→ WHAT THE TASK REQUIRES:
Pull every line with "will" from the entries below.

→ DATA EXTRACTS:
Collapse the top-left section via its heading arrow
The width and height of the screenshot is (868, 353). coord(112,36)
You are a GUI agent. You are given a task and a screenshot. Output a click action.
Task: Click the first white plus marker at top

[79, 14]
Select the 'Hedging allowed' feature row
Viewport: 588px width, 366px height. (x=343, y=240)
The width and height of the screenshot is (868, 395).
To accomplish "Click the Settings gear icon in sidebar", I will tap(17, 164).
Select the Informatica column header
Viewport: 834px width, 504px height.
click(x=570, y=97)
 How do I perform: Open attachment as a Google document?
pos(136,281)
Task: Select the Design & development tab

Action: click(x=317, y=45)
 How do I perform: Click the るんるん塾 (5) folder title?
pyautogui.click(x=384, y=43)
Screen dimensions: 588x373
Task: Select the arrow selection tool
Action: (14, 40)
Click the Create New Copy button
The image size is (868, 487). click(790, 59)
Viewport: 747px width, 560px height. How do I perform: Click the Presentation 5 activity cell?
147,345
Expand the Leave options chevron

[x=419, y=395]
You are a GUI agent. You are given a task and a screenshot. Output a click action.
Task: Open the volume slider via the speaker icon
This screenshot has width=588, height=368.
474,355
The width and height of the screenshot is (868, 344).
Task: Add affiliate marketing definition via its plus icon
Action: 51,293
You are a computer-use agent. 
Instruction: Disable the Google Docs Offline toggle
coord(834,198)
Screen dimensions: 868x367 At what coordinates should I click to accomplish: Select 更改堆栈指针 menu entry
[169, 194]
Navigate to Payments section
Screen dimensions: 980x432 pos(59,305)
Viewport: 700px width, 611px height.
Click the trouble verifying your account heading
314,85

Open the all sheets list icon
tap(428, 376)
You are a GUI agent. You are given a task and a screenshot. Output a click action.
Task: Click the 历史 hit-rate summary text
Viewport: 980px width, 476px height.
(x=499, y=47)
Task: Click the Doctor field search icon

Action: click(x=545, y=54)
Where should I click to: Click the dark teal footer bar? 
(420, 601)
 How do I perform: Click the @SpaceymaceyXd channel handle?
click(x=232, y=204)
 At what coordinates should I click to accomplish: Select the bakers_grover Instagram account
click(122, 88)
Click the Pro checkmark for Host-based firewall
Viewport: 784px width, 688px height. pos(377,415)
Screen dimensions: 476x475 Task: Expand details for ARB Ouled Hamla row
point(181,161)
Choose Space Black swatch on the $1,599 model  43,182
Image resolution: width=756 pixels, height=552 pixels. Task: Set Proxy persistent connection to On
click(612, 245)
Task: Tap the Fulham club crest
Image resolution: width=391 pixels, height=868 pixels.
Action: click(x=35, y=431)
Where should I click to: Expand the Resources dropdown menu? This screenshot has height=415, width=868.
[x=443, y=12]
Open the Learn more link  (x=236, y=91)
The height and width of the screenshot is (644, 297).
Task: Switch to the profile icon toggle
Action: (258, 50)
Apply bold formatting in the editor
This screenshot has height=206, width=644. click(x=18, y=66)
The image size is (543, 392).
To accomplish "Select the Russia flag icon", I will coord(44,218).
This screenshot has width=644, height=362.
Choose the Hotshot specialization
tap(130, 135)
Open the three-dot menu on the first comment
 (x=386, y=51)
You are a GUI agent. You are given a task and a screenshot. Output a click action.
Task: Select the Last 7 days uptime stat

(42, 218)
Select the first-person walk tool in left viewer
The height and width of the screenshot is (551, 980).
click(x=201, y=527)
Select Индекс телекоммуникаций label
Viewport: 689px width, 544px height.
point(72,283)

→ ANSWER BOX:
To accomplish "Click the Settings gear icon in sidebar", I will tap(17, 164).
To accomplish "Select the Russia flag icon", I will coord(44,218).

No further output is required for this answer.